▶ **CONSIGNES**
1: Dans le compte rendu de séance, recopiez tout ce qui va de "M. Verdussen. - Indépendamment" jusqu'à "C’est bien !", en changeant "aspirants" en "élèves".
2: D'après le compte rendu de séance, pourquoi M. Verdussen estime-t-il qu'une seconde réduction doit s'ajouter à celle consentie par le ministre ? Répondez en une à trois phrases.
3: Poursuivez le compte rendu de séance après sa dernière phrase.
---- COMPTE RENDU
M. Legrelle. - Messieurs, je vous avoue que je ne suis pas entièrement satisfait de ces explications. A l’époque de l’une de ces adjudications, des adjudicataires m’ont dit qu’au lieu d’un franc, ils avaient eu l’adjudication à 74 1/2 centimes, ce qui fait une réduction de 28 1/2 p.c. sur l’adjudication de l’année dernière. M. le commissaire du Roi ne nous parle que d’une diminution de 10 centimes par franc : il y a là une différence notable ; je voudrais savoir comment il se fait que les assertions de M. le commissaire du Roi ne s’accordent pas avec celles de l’adjudicataire, qui m’a dit avoir obtenu l’adjudication à 28 1/2 p. c. au-dessous du prix de l’année dernière et y trouver encore son compte. Je demande à M. le commissaire du Roi s’il y a eu des adjudications à 71 1/2 cent.

M. Nothomb, commissaire du Roi. - Je n’ai pas sous les yeux tous les détails de l’adjudication. Je ne pensais pas que je dusse produire à la chambre des actes authentiques. Si le préopinant insiste, quelque insolite que ce soit, je les apporterai. Je pense que, d’après les adjudications publiques, je peux consentir à une réduction de 5 p. c. Quant aux propos d’adjudicataires qui ont été rapportés, je ne sais pas jusqu’à quel point ils sont fondés. Je regrette que M. Legrelle ne m’en ait pas parlé d’abord ; j’aurais pu lui donner des explications. Je dois m’en tenir aux actes authentiques, à moins qu’on ne vienne révoquer en doute leur sincérité.

M. Verdussen. - Indépendamment de la réduction consentie par M. le ministre, il y en aurait une autre à opérer. Cette réduction résulte de la suppression des 12 aspirants de seconde classe que vous venez de voter. Elle serait de 4 mille francs. Le chiffre se trouverait réduit à 307 mille francs.

M. Nothomb, commissaire du Roi. - L’observation est juste.

M. le président. - Je vais mettre aux voix le chiffre de 307 mille francs.

M. Legrelle. - Je regrette de ne pouvoir voter ce crédit, n’ayant pas eu l’explication que je demandais.

M. Nothomb, commissaire du Roi. - Voici une explication que je puis donner ; il me faudrait avoir les actes authentiques pour en donner d’autres. La viande fraîche coûte 50 centimes de moins ; mais la viande salée en coûte 15 de plus. Voilà ce qui peut expliquer la singularité que signale le préopinant.

M. Legrelle. - C’est bien !

Le chiffre de 307,000 fr. est mis aux voix et adopté.
--------
---- LIGNES
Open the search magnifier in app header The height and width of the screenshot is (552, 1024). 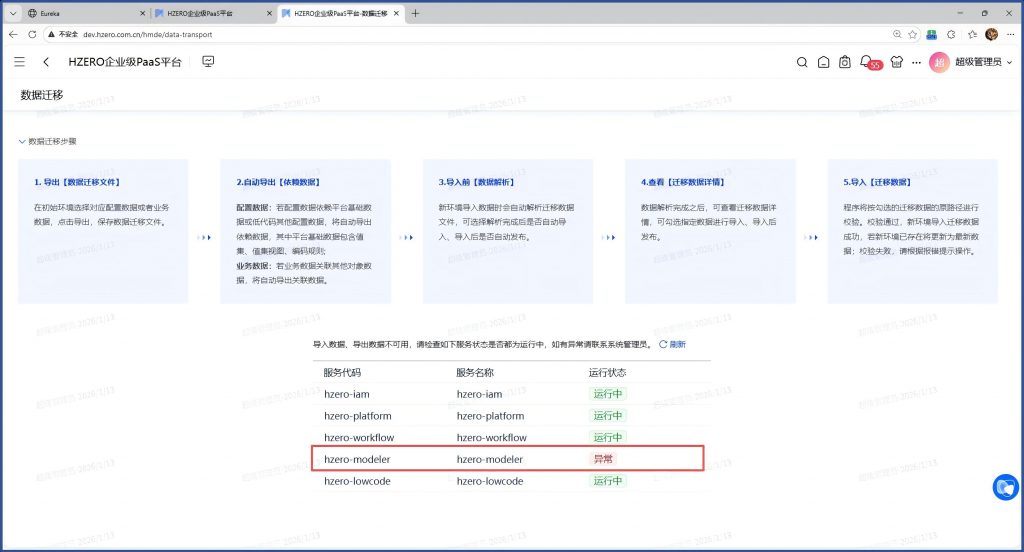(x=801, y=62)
--------
---- LIGNES
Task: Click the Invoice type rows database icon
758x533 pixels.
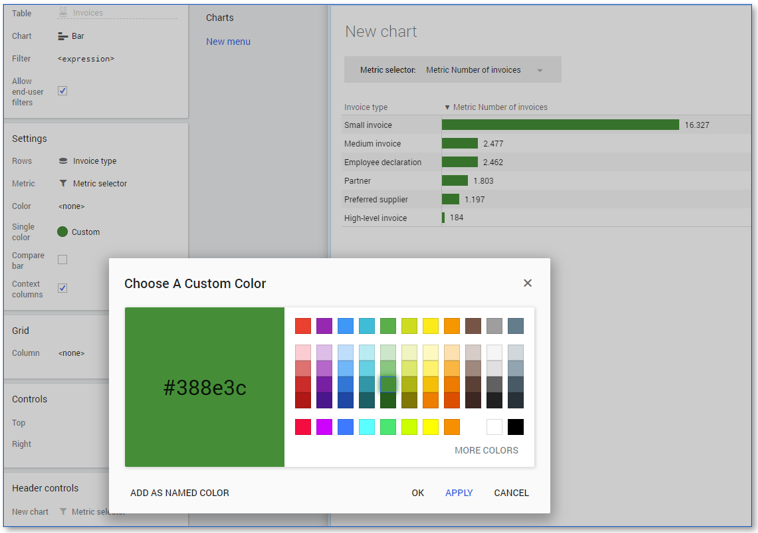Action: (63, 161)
--------
▶ **CORRIGÉ**
1:
M. Verdussen. - Indépendamment de la réduction consentie par M. le ministre, il y en aurait une autre à opérer. Cette réduction résulte de la suppression des 12 élèves de seconde classe que vous venez de voter. Elle serait de 4 mille francs. Le chiffre se trouverait réduit à 307 mille francs.

M. Nothomb, commissaire du Roi. - L’observation est juste.

M. le président. - Je vais mettre aux voix le chiffre de 307 mille francs.

M. Legrelle. - Je regrette de ne pouvoir voter ce crédit, n’ayant pas eu l’explication que je demandais.

M. Nothomb, commissaire du Roi. - Voici une explication que je puis donner ; il me faudrait avoir les actes authentiques pour en donner d’autres. La viande fraîche coûte 50 centimes de moins ; mais la viande salée en coûte 15 de plus. Voilà ce qui peut expliquer la singularité que signale le préopinant.

M. Legrelle. - C’est bien !

2: Selon M. Verdussen, cette réduction découle de la suppression des 12 aspirants de seconde classe que la chambre vient de voter. Elle s'élèverait à 4 000 francs et ramènerait le chiffre à 307 000 francs.

3:
Chapitre III. Magasins de la marine

Article unique

« Art. unique. Magasin de la marine : fr. 10,600 »

- Adopté.

Chapitre IV. Constructions de la marine

Article unique

(Moniteur belge n°17, du 17 janvier 1834)

« Art. unique. Constructions de la marine : fr. 300,000. »

M. le président. - La section centrale propose l’ajournement.

M. Nothomb, commissaire du Roi. - Le gouvernement consent à l’ajournement sans rien préjuger en principe.

M. de Foere. - Je demande la parole.

Messieurs, je commencerai par exprimer mon étonnement de voir le gouvernement abandonner une proposition à laquelle se rattachent des intérêts importants, la prospérité de notre commerce et de notre industrie, et cela sans nous faire connaître les motifs de sa détermination. Mon étonnement est d’autant plus grand que je ne puis lui supposer d’autre motif que la crainte de ne pas voir sa proposition appuyée, parce que la majorité des sections l’avait repoussée. S’il avait persisté, nous aurions du moins connu les motifs qu’opposaient les sections.

Dans ces circonstances, je crois devoir faire la proposition mienne ; et je suis persuadé que si la chambre ne l’accueille pas dans cette session, la force des choses, le besoin de notre commerce et de notre industrie, l’amèneront d’ici à l’année prochaine à en reconnaître l’indispensable nécessité.

Il faut ne tenir aucun compte de l’expérience de toutes les nations maritimes, pour ne pas voter de fonds pour des constructions de vaisseaux destinés à protéger dans les mers lointaines, notre navigation marchande. Je ne parlerai pas des nations qui sont en dehors des proportions de la Belgique, telles que la France, l’Angleterre et la Russie ; mais quand d’autres puissances, bien inférieures à la Belgique en richesses et en ressources, les Deux-Siciles, la Sardaigne, le Portugal et la Hollande, font, sans hésitation, des dépenses annuelles considérables pour entretenir une flotte qui assure protection à leur marine marchande, je ne conçois pas que la Belgique néglige, d’une manière absolue, un service aussi important.

Comment pouvez-vous espérer, messieurs, donner à votre industrie et à votre commerce tout le développement et l’activité dont ils sont susceptibles, si vous n’exportez pas les produits de notre industrie agricole et manufacturière ? Ces exportations, vous ne pouvez les faire que par une navigation marchande, et votre marine marchande ne pourra naviguer avec sécurité, si vous n’avez une flottille pour la protéger.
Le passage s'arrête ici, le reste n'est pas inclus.